23 / 47
22
しおりを挟む
(でも〝時空流砂〟は人が起こせるようなものじゃないって村長も言ってたよな)
どこに現れるのか、何故現れるのか、そのすべてが謎に包まれている現象なのだという。
時代の節目節目に現れ、すべてを飲み込んで消えていく。
それが大災害――〝時空流砂〟だと。
(奴があそこに〝時空流砂〟が現れると知ってたと仮定して、その目的は何だ?)
ミカエは多くの侍女や兵士を惨殺したにもかかわらず、何故か天満たち異世界人には手を出していなかった。

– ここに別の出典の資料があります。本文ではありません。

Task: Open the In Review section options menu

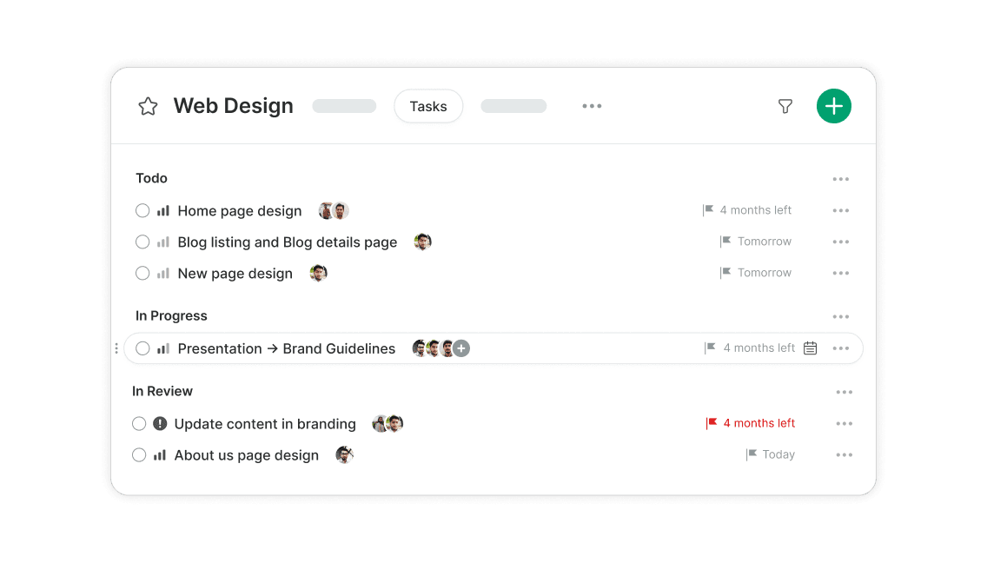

(奴の目的はオレたちを〝時空流砂〟の被害に遭わせること? なら何で他の兵士たちを殺す必要があったんだ? ……っ、分からない。それに何で【ヘレゲート王国】にいないんだ? 大体異世界人を直接呼んだのは奴のはず。なのに死ぬ確率の高い大災害に巻き込ませる意味が分からない)
ミカエが何らかの方法、たとえば相手を殺すことで力を奪えるというスキルがあったとしよう。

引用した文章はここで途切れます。